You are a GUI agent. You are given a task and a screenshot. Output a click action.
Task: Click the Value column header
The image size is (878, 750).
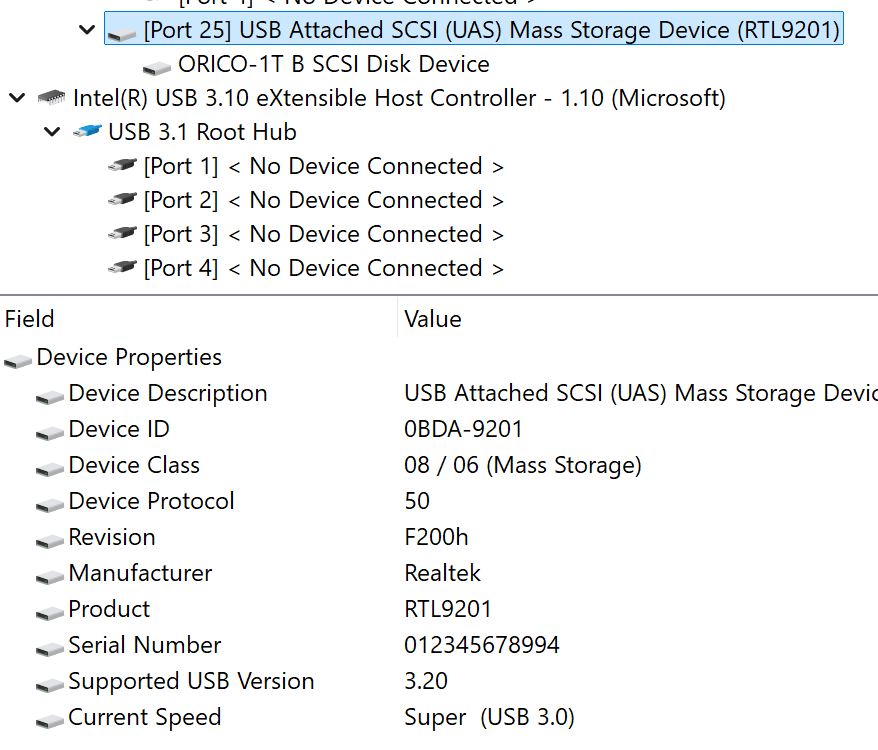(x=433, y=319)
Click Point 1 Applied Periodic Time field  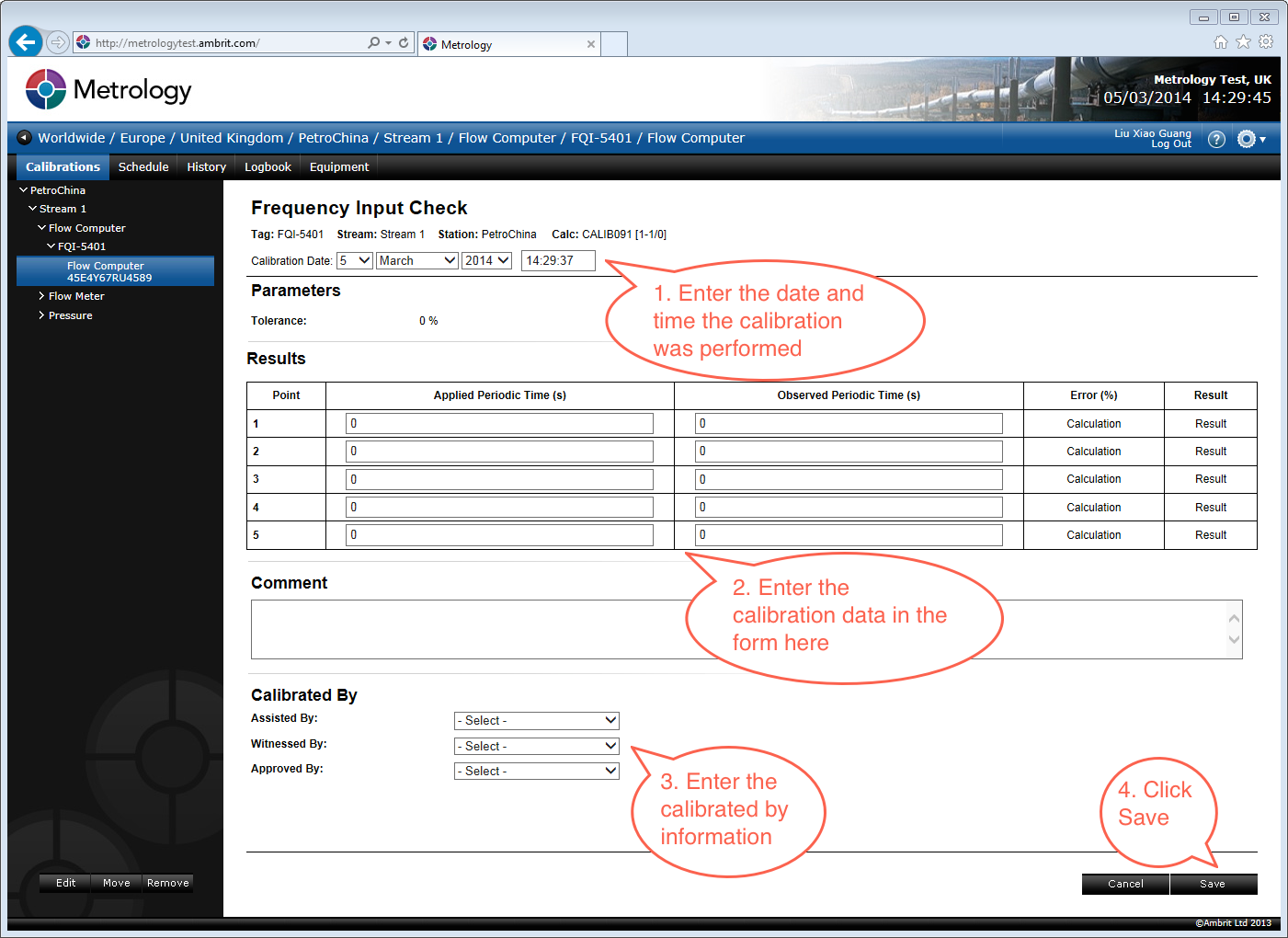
......
WHAT TO WORK ON
Can you reproduce the lines above word for word, leaving out the pictures?

RESPONSE TO THIS EXERCISE
You are a GUI agent. You are given a task and a screenshot. Output a click action.
Task: Click the Value column header
The image size is (878, 750).
(x=433, y=319)
Click Point 1 Applied Periodic Time field  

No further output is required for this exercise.